#### Extract to read ####
The legend of the Bell Witch

According to the annals of supernatural history, the story of the Bell Witch started in 1817 when the Bell family, prosperous farmers from Tennessee, began experiencing strange phenomena in their home. First, the house was plagued with knocking and rapping noises and scratching sounds.

Blankets were pulled from beds, family members were kicked and scratched and their hair pulled. Particularly tormented was a 12-year-old Betsy Bell, who was slapped, pinched, bruised and stuck with pins. At first, John Bell was determined to keep the events secret, but soon confided in a friend , who then formed an investigative committee. John Bell's friends soon learned that the strange force in the house had an eerie intelligence. It soon found a voice and from that day on. . .was seldom silent.

The spirit identified itself as the "witch" of Kate Batts, a neighbors of the Bell's, with whom John had experienced bad business dealings over some purchased slaves. "Kate" as the local people began calling her, made daily appearances in the Bell home, wreaking havoc on everyone there.

The Bell Witch cabin


People all over the area of soon learned of the witch and she made appearances, in sounds and voices, all over Robertson County.

The ghost became so famous that even General Andrew Jackson decided to visit. He too experienced the antics of the witch and his carriage wheels refused to turn until the witch decided to let them.
#### Dataset content ####
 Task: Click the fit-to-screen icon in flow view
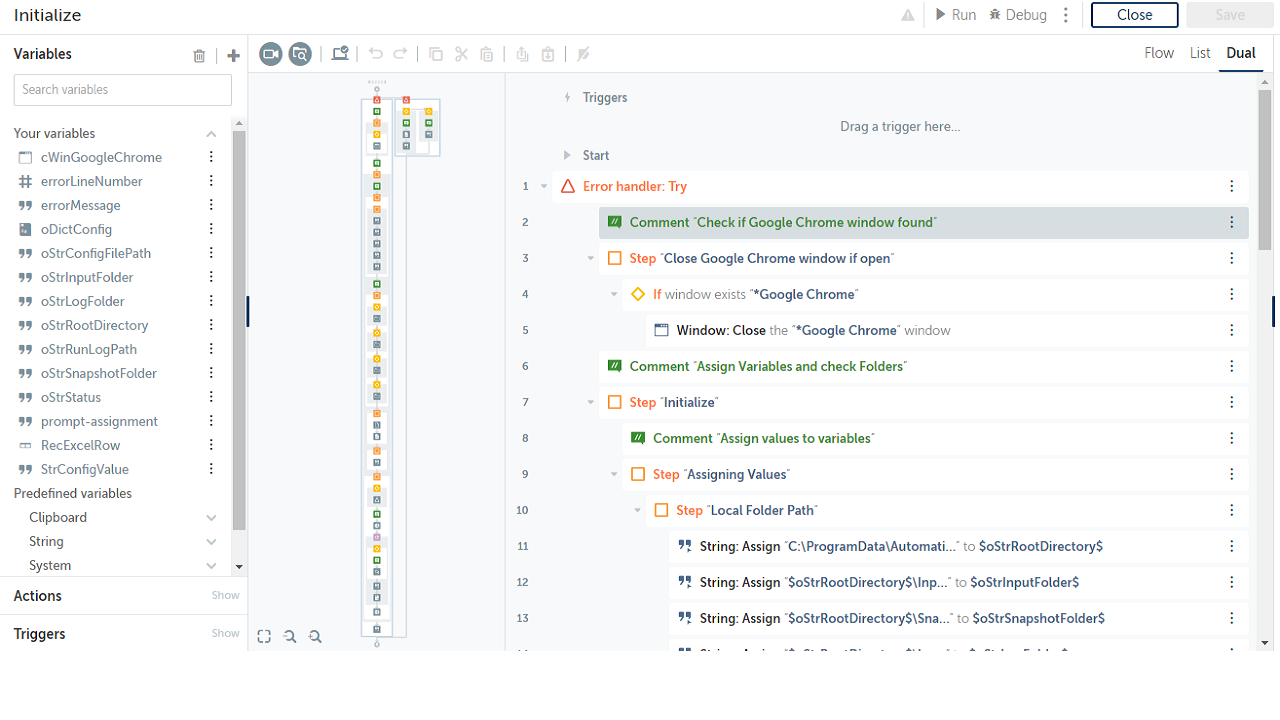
####
Please copy out the Bell Witch legend above word for word, from its title through its final sentence.

The legend of the Bell Witch

According to the annals of supernatural history, the story of the Bell Witch started in 1817 when the Bell family, prosperous farmers from Tennessee, began experiencing strange phenomena in their home. First, the house was plagued with knocking and rapping noises and scratching sounds.

Blankets were pulled from beds, family members were kicked and scratched and their hair pulled. Particularly tormented was a 12-year-old Betsy Bell, who was slapped, pinched, bruised and stuck with pins. At first, John Bell was determined to keep the events secret, but soon confided in a friend , who then formed an investigative committee. John Bell's friends soon learned that the strange force in the house had an eerie intelligence. It soon found a voice and from that day on. . .was seldom silent.

The spirit identified itself as the "witch" of Kate Batts, a neighbors of the Bell's, with whom John had experienced bad business dealings over some purchased slaves. "Kate" as the local people began calling her, made daily appearances in the Bell home, wreaking havoc on everyone there.

The Bell Witch cabin


People all over the area of soon learned of the witch and she made appearances, in sounds and voices, all over Robertson County.

The ghost became so famous that even General Andrew Jackson decided to visit. He too experienced the antics of the witch and his carriage wheels refused to turn until the witch decided to let them.